Description of the task =>
Only the lines that contain the string "screenshot" belong in the answer; pull them from the records.

[Provided records — start]

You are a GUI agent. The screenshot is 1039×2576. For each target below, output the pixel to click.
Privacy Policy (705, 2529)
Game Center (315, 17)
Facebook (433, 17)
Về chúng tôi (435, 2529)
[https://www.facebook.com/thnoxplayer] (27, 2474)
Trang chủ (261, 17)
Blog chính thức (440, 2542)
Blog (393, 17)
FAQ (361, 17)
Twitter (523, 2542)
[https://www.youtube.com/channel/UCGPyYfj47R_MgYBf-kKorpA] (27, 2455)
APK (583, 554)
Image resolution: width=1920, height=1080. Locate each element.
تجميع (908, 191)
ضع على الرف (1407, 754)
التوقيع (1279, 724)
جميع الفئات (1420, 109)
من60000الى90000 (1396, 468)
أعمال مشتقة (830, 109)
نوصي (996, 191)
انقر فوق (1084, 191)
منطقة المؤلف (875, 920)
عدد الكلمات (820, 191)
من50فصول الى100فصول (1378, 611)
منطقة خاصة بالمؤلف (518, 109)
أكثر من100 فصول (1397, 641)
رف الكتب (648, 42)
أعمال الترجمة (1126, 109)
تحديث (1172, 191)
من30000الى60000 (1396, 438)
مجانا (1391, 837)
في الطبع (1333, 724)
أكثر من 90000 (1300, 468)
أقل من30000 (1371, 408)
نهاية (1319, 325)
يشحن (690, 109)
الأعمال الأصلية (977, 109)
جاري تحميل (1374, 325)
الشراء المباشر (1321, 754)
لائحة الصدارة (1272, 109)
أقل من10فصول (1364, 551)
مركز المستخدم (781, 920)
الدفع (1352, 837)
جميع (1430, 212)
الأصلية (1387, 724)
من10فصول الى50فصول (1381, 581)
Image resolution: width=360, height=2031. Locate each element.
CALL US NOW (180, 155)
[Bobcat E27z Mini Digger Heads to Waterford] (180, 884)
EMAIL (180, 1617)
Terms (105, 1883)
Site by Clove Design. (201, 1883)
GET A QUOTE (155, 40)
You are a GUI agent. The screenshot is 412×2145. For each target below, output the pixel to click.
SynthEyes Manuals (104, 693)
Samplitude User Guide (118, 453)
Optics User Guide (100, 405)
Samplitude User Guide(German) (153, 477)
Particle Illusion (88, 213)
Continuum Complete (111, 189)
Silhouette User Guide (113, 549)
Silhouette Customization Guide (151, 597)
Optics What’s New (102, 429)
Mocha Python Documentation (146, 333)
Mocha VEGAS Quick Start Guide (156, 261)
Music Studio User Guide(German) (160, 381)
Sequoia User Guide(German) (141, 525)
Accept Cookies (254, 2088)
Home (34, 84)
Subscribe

[Provided records — finish]

Exercise answer =>
You are a GUI agent. The screenshot is 1039×2576. For each target below, output the pixel to click.
You are a GUI agent. The screenshot is 412×2145. For each target below, output the pixel to click.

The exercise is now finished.